I was still in the same leggings I’d slept in the night before when I called Trista Roland, founder of Sugardale and part of San Diego’s hand-sewn clothing movement. I tried to remember six weeks ago, deciding what nice but pinchy thing to wear to work, but it felt like something that had happened to another person.
I asked Roland — who identifies more as a pattern designer than a dressmaker, though she makes and designs many of her own clothes — what she's been wearing during the pandemic. She said she's been keeping it super comfortable, but it's hard to believe because her Instagram feed brims with flawlessly made outfits and a general, enviable put-together-ness. "I have gotten dressed up for shooting photos for Instagram and I'll just stay in those clothes all day," she admitted.
Sugardale's patterns are stylish but practical pants or skirts, with the option of overalls-, coveralls- or dress-style tops, each one a balance of playful and tailored, and each amendable and customizable. (And always with pockets. "It's a security thing," she said.)
Unlike much of the world adjusting to carefully displaying (or hiding) our work-from-home attire over video conferencing, the sewing and fashion communities have been sharing their outfits digitally on Instagram for years, and not all that much has changed for them. Opportunities for dressing up still exist, if you know where to look. Roland described "frocktails," an IRL meet-up where the local sewing community could get together and wear their own handmades, just to show them off. She added that frocktails have pivoted to Zoom. "It has been fun to just play dress up for no other reason, just to do it," she said.
When it comes to the pandemic’s longer-term impact on style, particularly women’s fashion, Roland isn't really thinking about what people will wear to work; she looks at an even bigger picture.
The coronavirus pandemic has only just begun to spotlight systemic problems with working conditions and the global supply chain for all industries, Roland said, who studied in the fashion program at San Diego Mesa College about a decade ago and launched Sugardale several years later. We have a new societal understanding of the conditions and risks low wage earners go through to provide products and services, she said, and we're aware of the impact on the economy of the loss of these jobs. She thinks this will apply to fashion, too.
The "fast fashion" industry's impact on human rights and the environment is bleak.
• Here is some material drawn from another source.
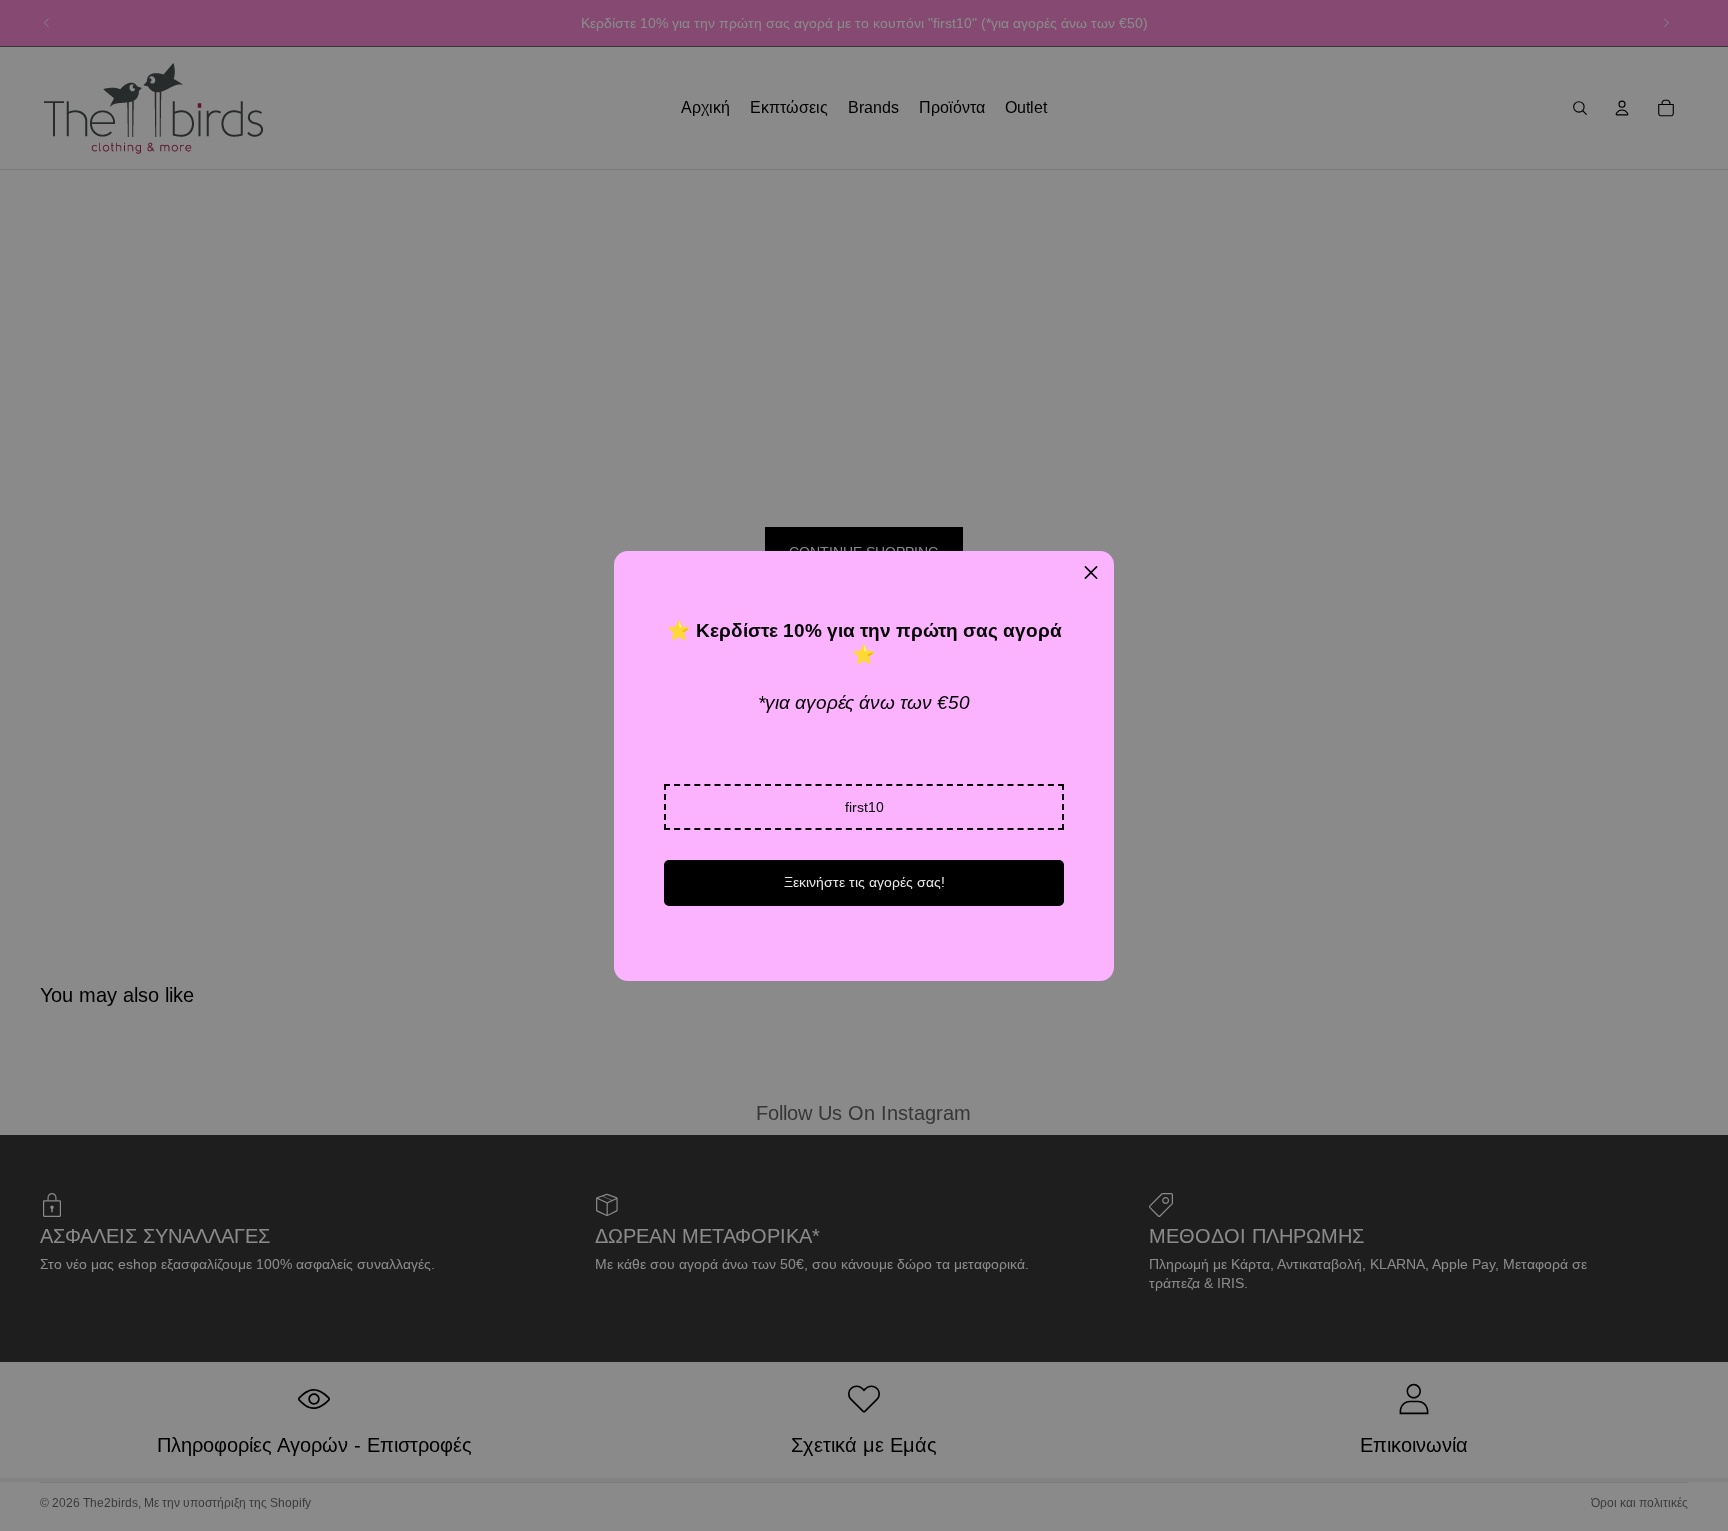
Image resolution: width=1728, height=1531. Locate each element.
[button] (864, 807)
The standard set of seasons has morphed into some 52 "microseasons," for the fast fashion climate — getting trends into stores as quickly as possible. Consumers are encouraged to constantly buy new items, as quickly made and cheaply made as possible, and discard their old things — sending tons of synthetic fabrics and microplastics to the landfills. Global manufacturing waste and pollution present another problem.
For Roland, "slow fashion" embraces the opposite approach. "It's not even just the quality of the garment itself, but thinking all the way down the line: how it was made, where it was made. Was it ethical? Are the people working and making your clothes being treated ethically? Do they have good working hours? What is their working life like?" she said. "How does that garment get onto your body?"
In the slow fashion movement (and in the hand-made movement, which is an extension of slow fashion) care is taken in source, quality, process and longevity. There's a focus on capsule wardrobes, where slow fashionistas build multiple outfits out of a small collection of staples. It's not about constantly having the newest styles, but is about finding pieces that will work well for a long time.
Roland hopes that more people will turn towards making their own clothes, and thinks this may be a natural progression after so many individuals dusted off their sewing machines to try mask making. "You might have a bunch of people with a new hobby," she said.
As Sugardale grows, Roland is also hoping to help guide her customers to "hack" their own designs from her pieces. She's posting more tutorials online and will launch a Patreon-style subscription service in the coming months.
Roland pointed out that there’s one unique way people are still buying clothes right now, despite not having anywhere to wear them. With coffee shops, restaurants, bars, bands and more all shut down or doing limited work, many are offering merch for sale online to stay afloat. She said that with an increasingly grassroots approach to where their money goes, people are doing what they can to support their favorite businesses. Unlike slow fashion, merch shirts are not always about the quality of the product, but they mark a greater focus on the people and work the consumers want to support, Roland noted, which is still a form of using fashion to support workers.
"Maybe that's what'll happen," Roland said. "We'll all be in jeans and logo'd shirts at the end."